What to work on: Without changing a character, return the entries, but not the images they hold.

Records for the exercise:
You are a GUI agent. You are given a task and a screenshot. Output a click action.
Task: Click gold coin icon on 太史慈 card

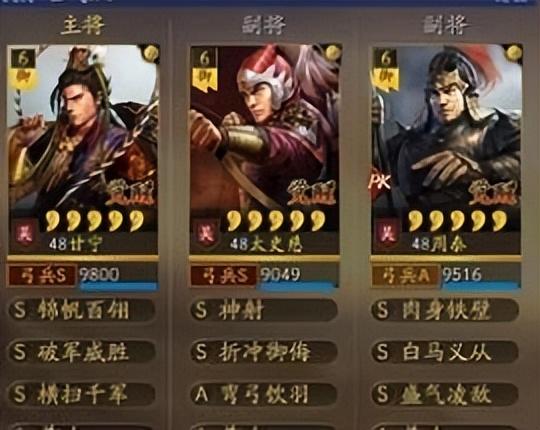[x=332, y=53]
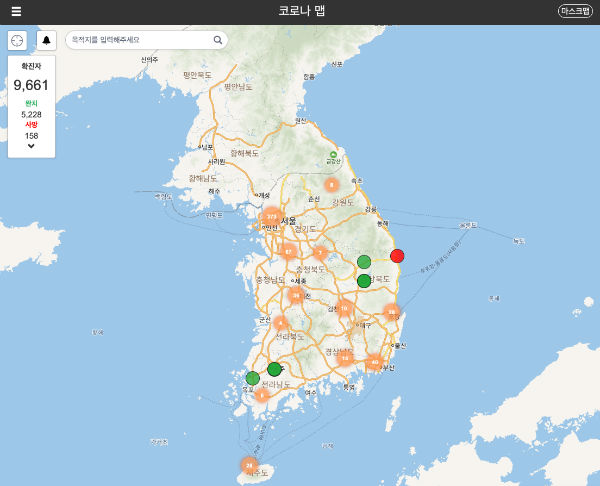Click the red 사망 deaths label
This screenshot has width=600, height=486.
31,124
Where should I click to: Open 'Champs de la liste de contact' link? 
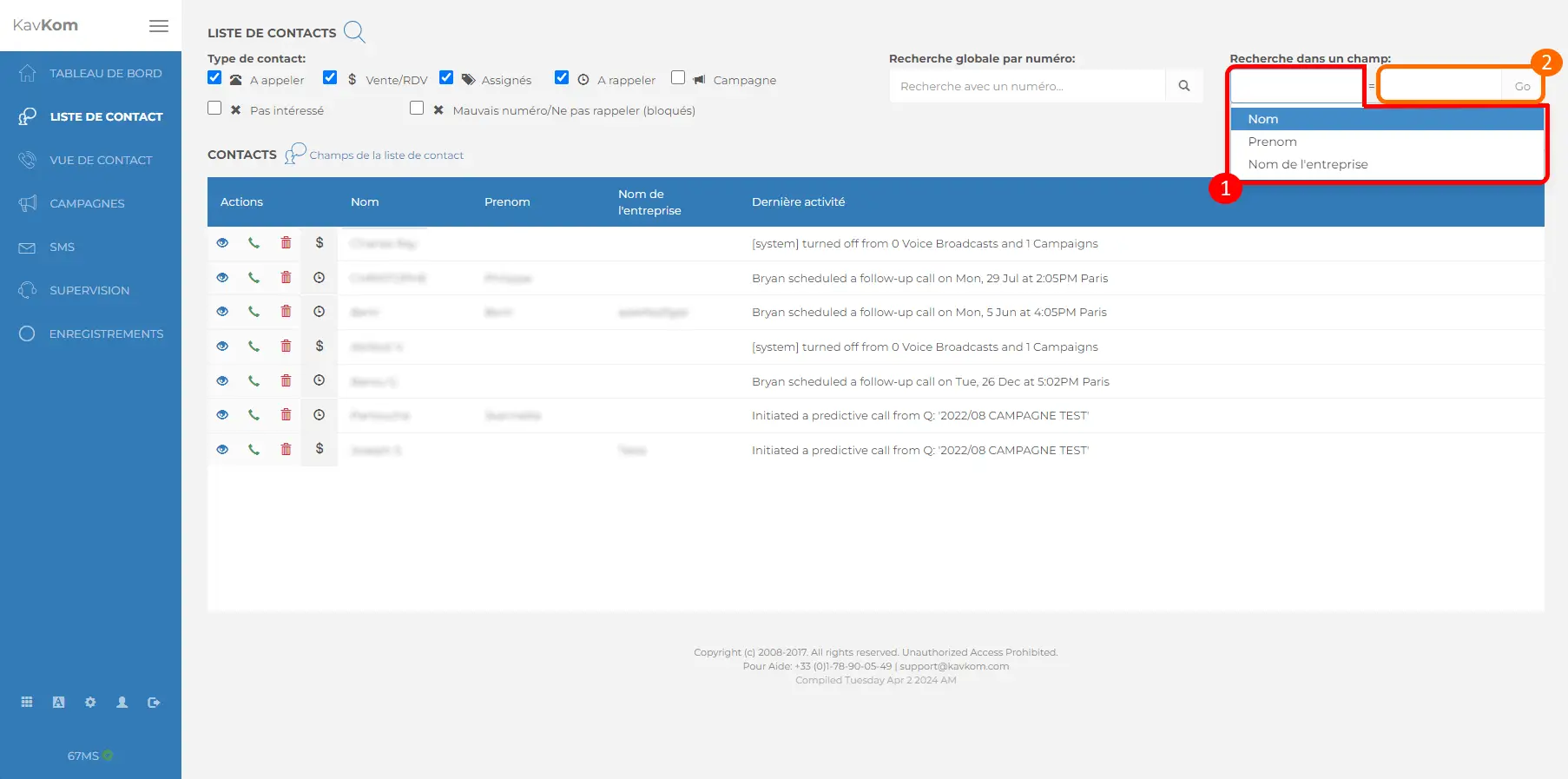tap(386, 155)
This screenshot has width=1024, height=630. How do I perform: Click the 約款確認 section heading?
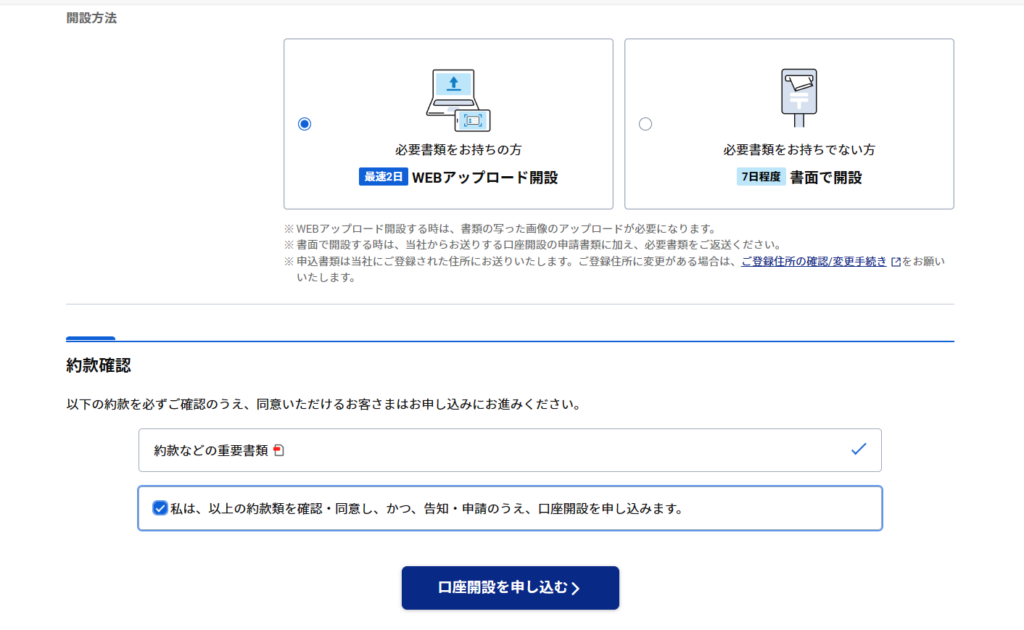[99, 366]

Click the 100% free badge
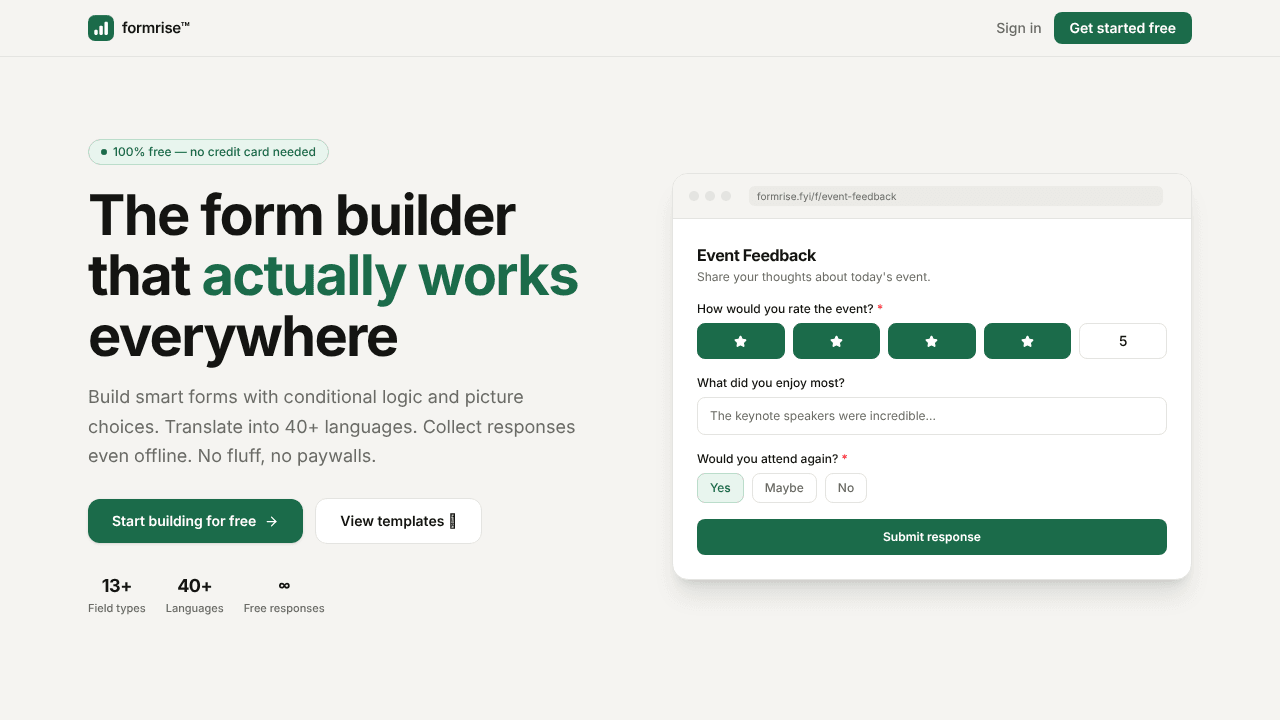click(x=208, y=152)
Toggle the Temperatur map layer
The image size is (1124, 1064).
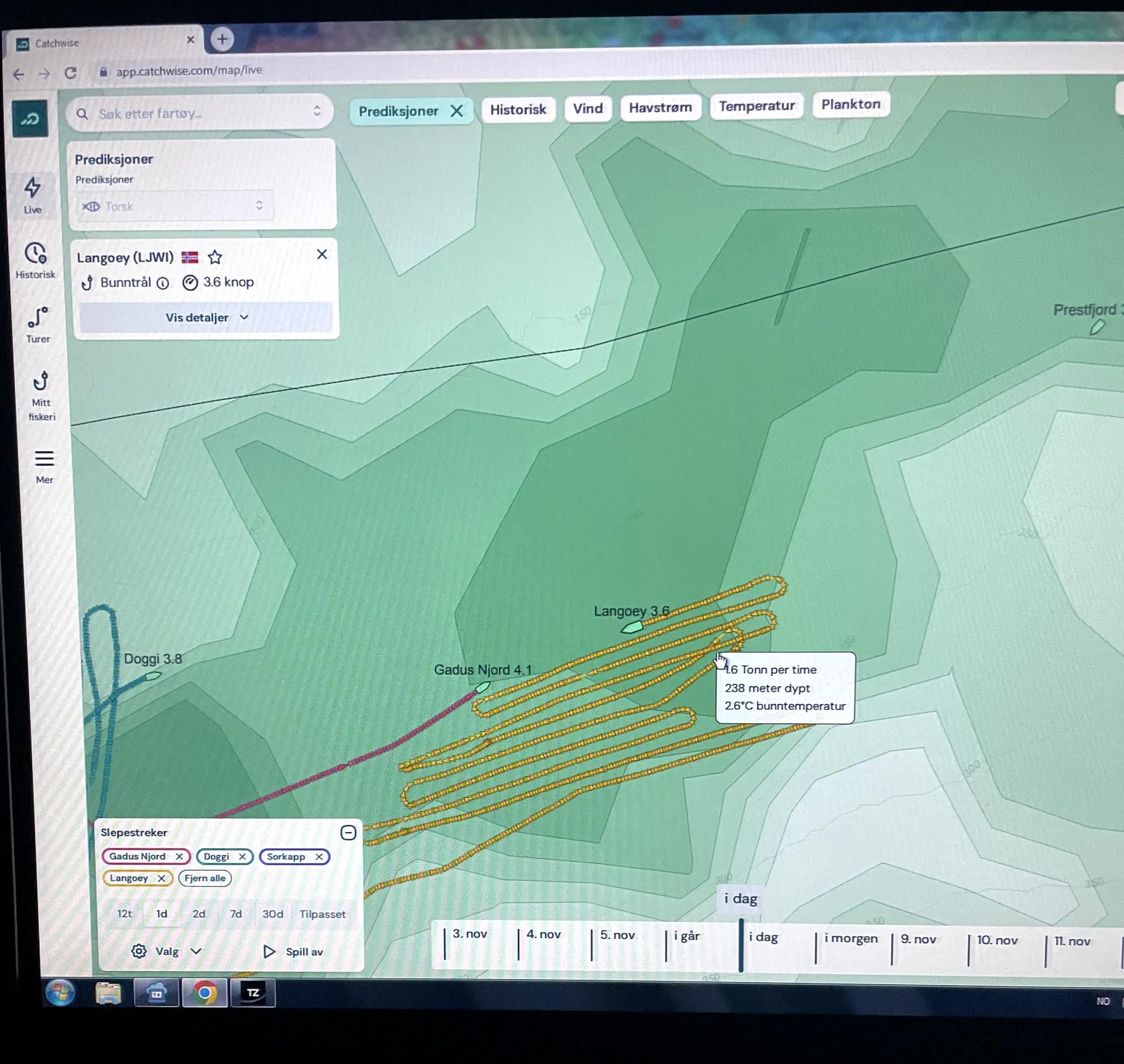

Expected answer:
You are a GUI agent. You are given a task and a screenshot. Output a click action.
Task: Click gold coin icon on 太史慈 card

[x=332, y=53]
Click the red 사망 deaths label
This screenshot has width=600, height=486.
31,124
Where should I click to: Open 'Champs de la liste de contact' link? 
tap(386, 155)
This screenshot has width=1024, height=630. How do I perform: Click the 約款確認 section heading?
[99, 366]

Click the 100% free badge
click(x=208, y=152)
Toggle the Temperatur map layer
The image size is (1124, 1064).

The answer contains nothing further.